[Slony1-general] Do finishTableAfterCopy and ANALYZE need to be serialized with data copy?

Tue Nov 18 14:48:28 PST 2008

> Richard Yen <dba at richyen.com> writes:
>> This might be moot with the coming release of Slony 2.0.0, but I was
>> wondering if there are any thoughts about the following question:
>>
>> Do the finishTableAfterCopy() and ANALYZE of each table need to  
>> happen
>> in serial with the data copy from stdin?  i.e., can we create a new
>> thread that will do these two things while slon proceeds to copy the
>> data of the next table?
>>
>> I raise this question because for large data sets, I think the
>> copy_set process time could be improved by 30-40% if we can split
>> these two stages.  I have some large tables that take 30 min or so to
>> copy, then another 15-20 min to finishTableAfterCopy() and ANALYZE.
>>
>>

> On Nov 18, 2008, at 2:22 PM, Christopher Browne wrote:
>>  Step 2.  Order the requests so as to maximize parallelism.
>>
>>       Thus, we subscribe to tables in reverse order of their
>>       estimated size (pg_class.relpages should be a reasonable
>>       approximation).
>>
>>       This means that we tend to push the bigger tables onto the
>>       "reindex queue" as early as possible in the subscription
>>       process.

We have this same request.  Essentially in our case we may or may not  
have anything reading the slave right away.  So simply providing an  
option of skipping the analyze would be nice.  This way we can have a  
separate process analyze as we feel appropriate (or auto).

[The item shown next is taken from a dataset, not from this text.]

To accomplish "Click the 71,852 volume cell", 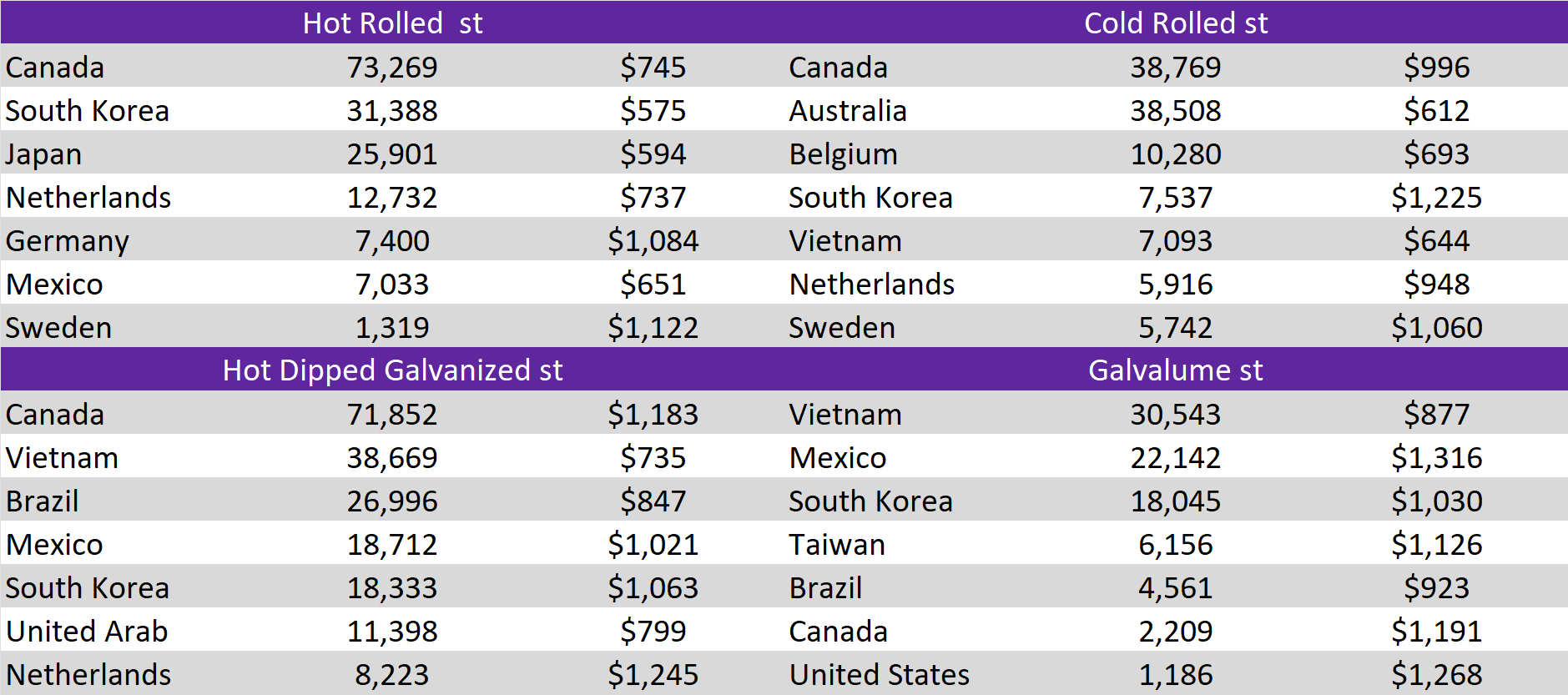I will coord(392,415).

Of course it would be very nice to be able to specify a level of  
parallelism for the COPY processes to run in as well. In many cases  
there is no benefit to running everything in serial.  By randomizing  
the tables being COPY'd, you stand a reasonable chance of all  
processes having about the same amount of work to do and the fastest  
completion time.  Of course you could employ a more elaborate  
algorithm based on size and get better balancing.

thx
Kenny Gorman
www.hi5.com